Once the line holding "Screen dimensions: 1568x711" is found in the entries below, transcribe exactly every line up to and including the one holding "The image size is (1280, 720).", but leave out the pictures.

Segment Start: Data excerpts

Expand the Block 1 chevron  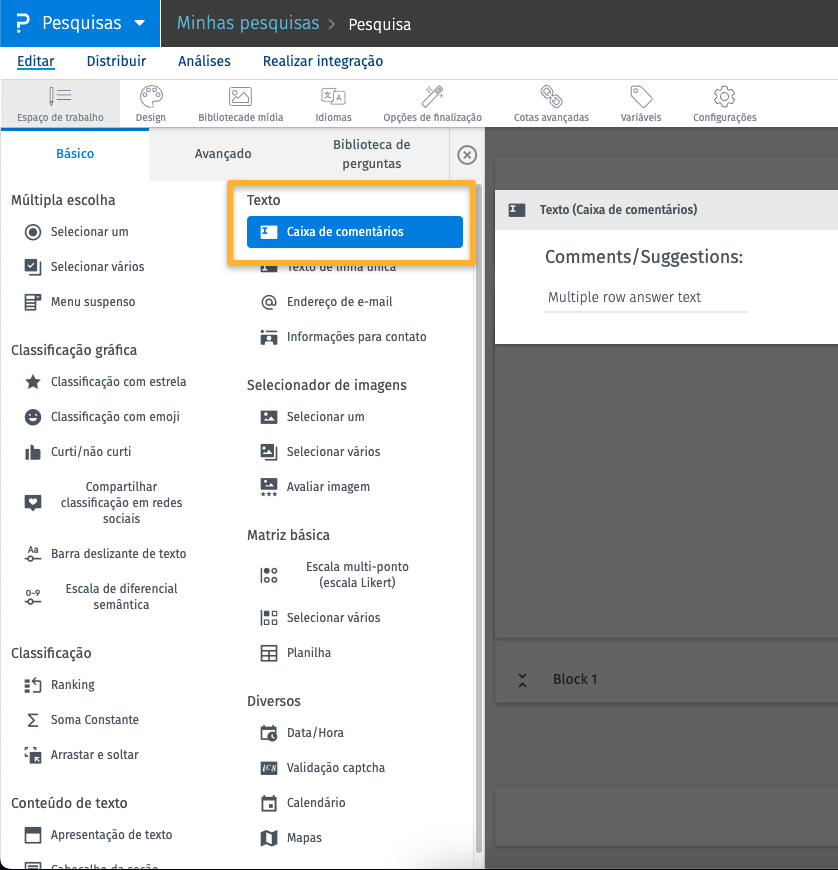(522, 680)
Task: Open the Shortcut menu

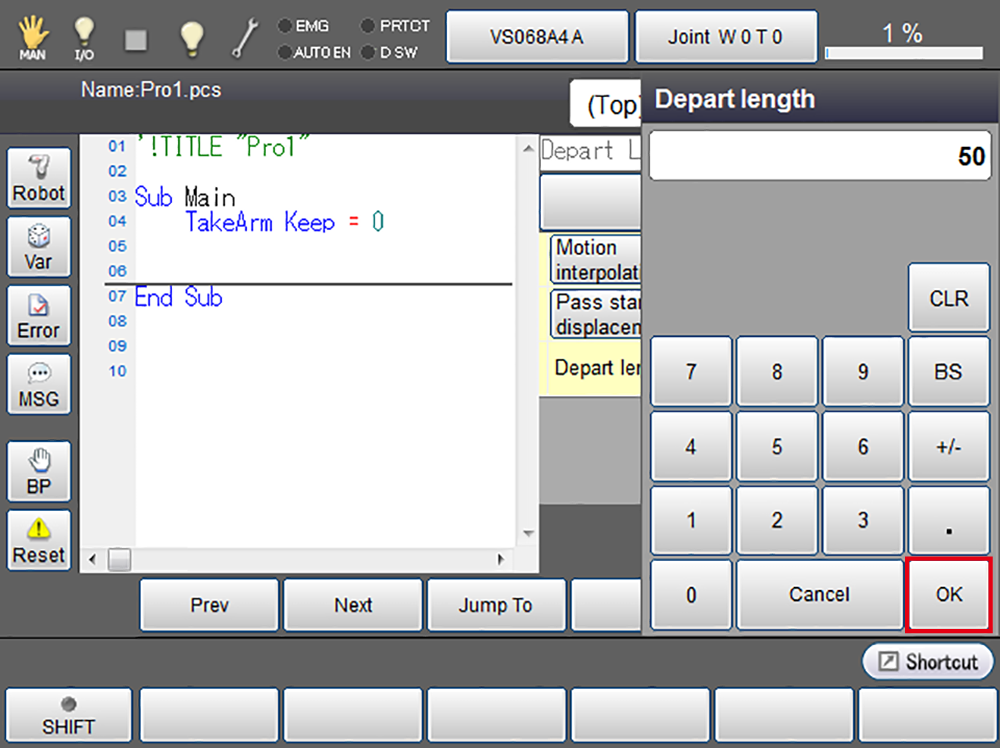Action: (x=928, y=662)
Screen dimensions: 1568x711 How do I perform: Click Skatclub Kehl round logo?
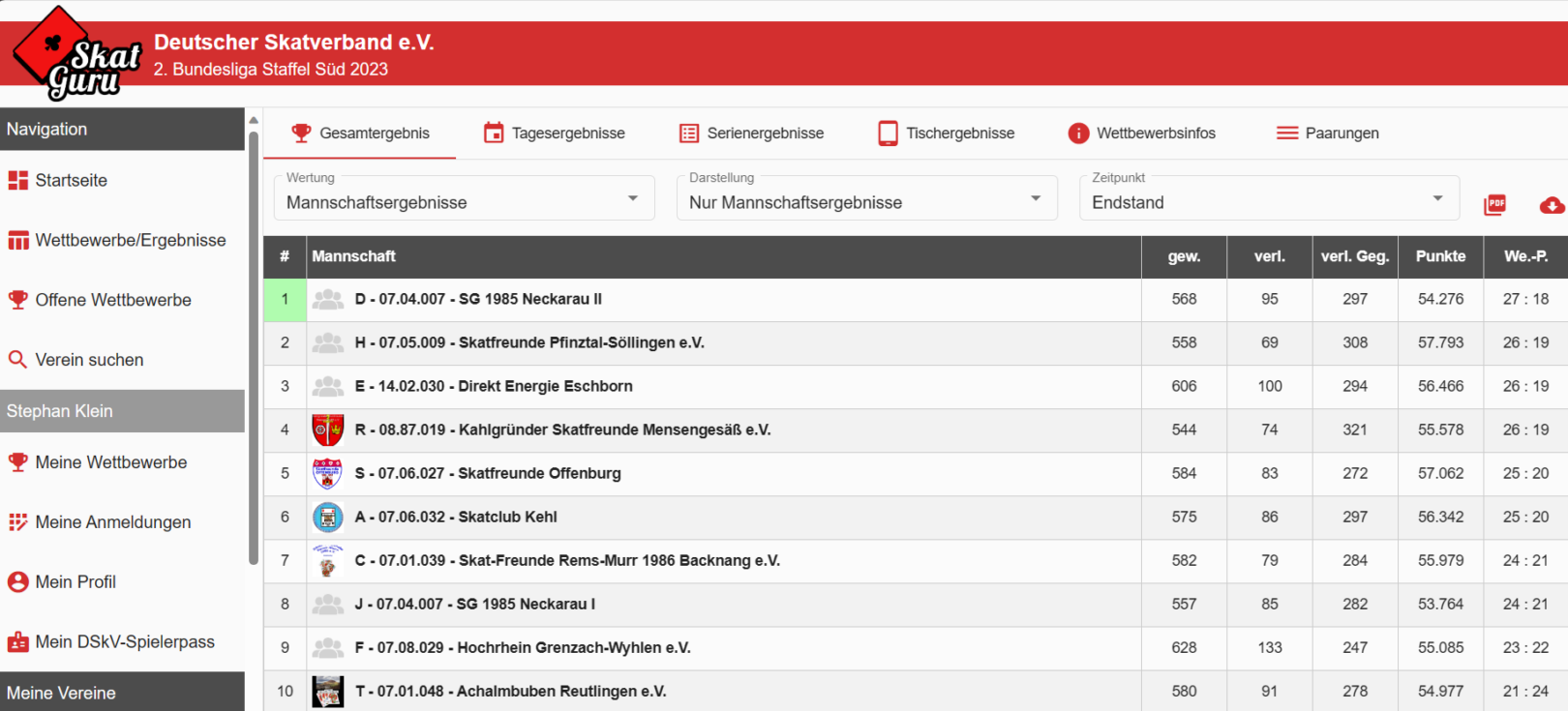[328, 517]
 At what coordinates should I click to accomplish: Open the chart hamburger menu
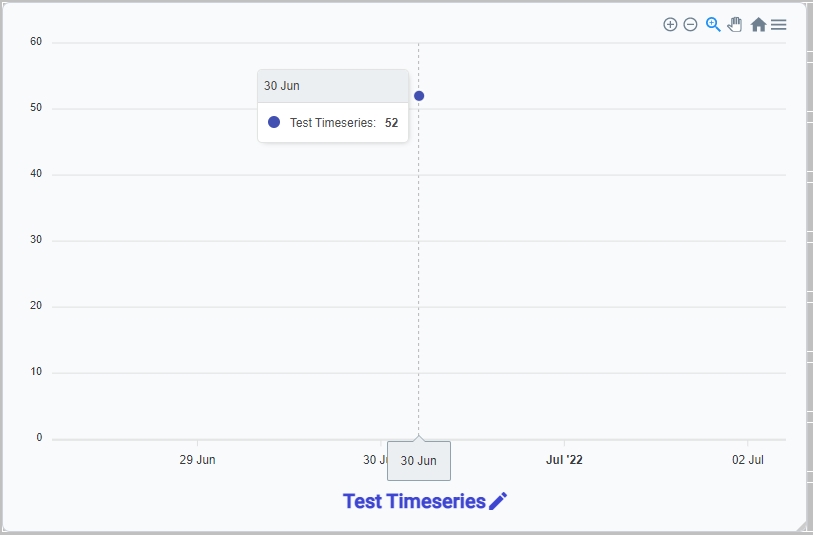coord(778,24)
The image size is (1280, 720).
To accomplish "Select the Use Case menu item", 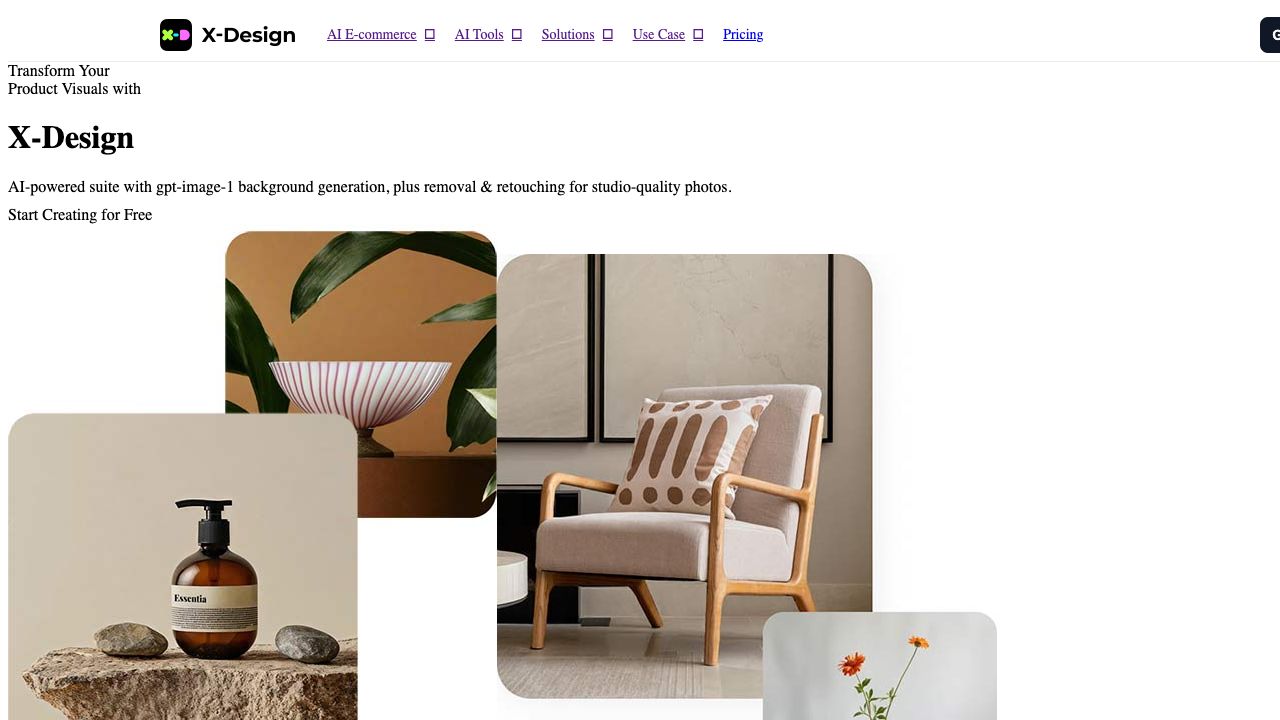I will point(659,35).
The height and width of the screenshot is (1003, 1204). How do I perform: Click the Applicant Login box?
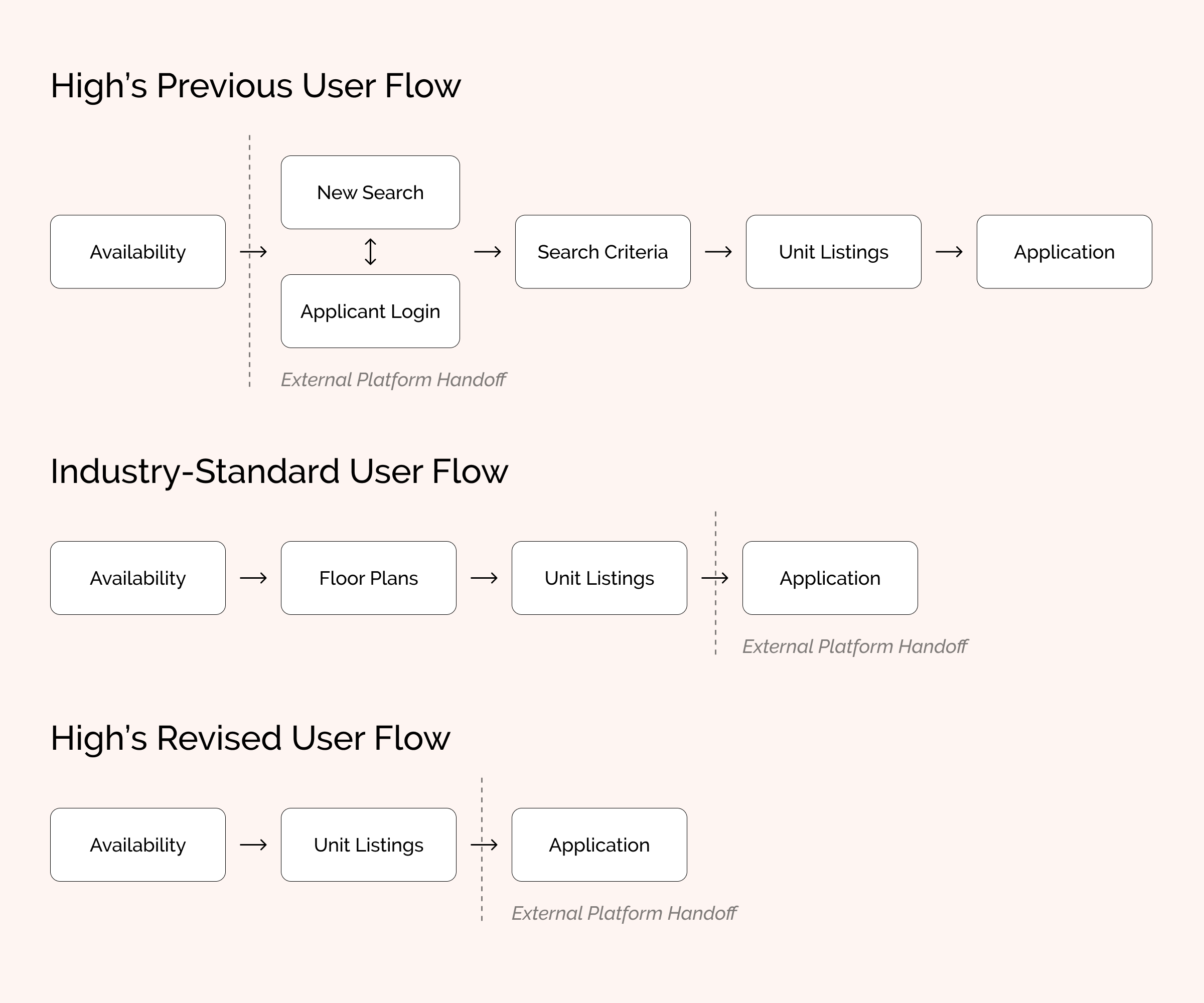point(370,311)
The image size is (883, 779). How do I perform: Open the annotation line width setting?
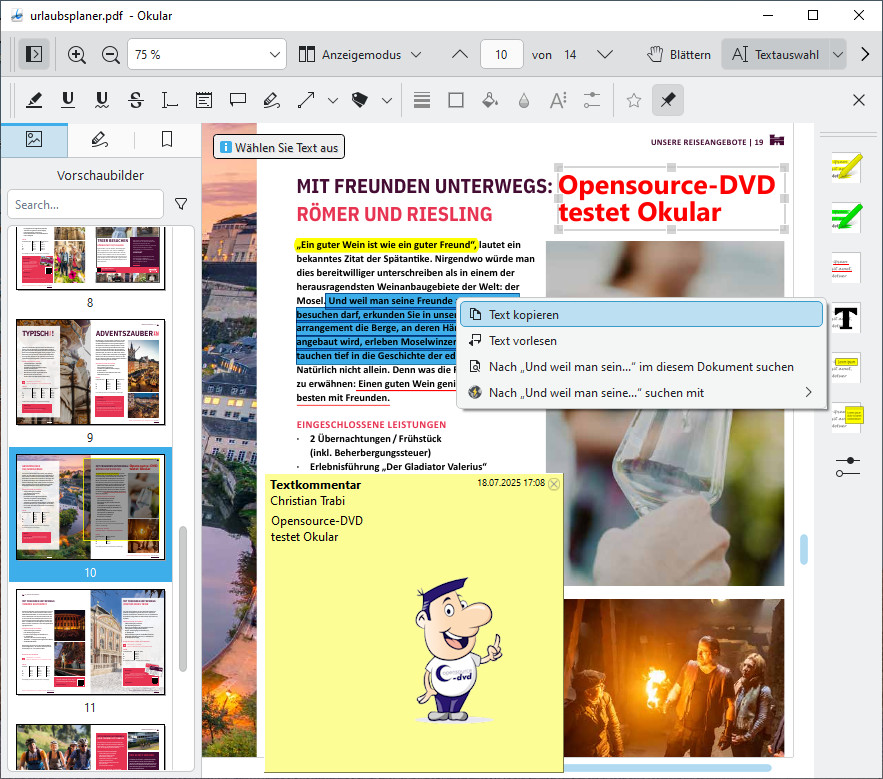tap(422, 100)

Segment End: Data excerpts

■ Answer section
Screen dimensions: 1568x711 How do I perform: Click Skatclub Kehl round logo?
[328, 517]
 At what coordinates should I click to accomplish: Open the chart hamburger menu
coord(778,24)
The image size is (1280, 720).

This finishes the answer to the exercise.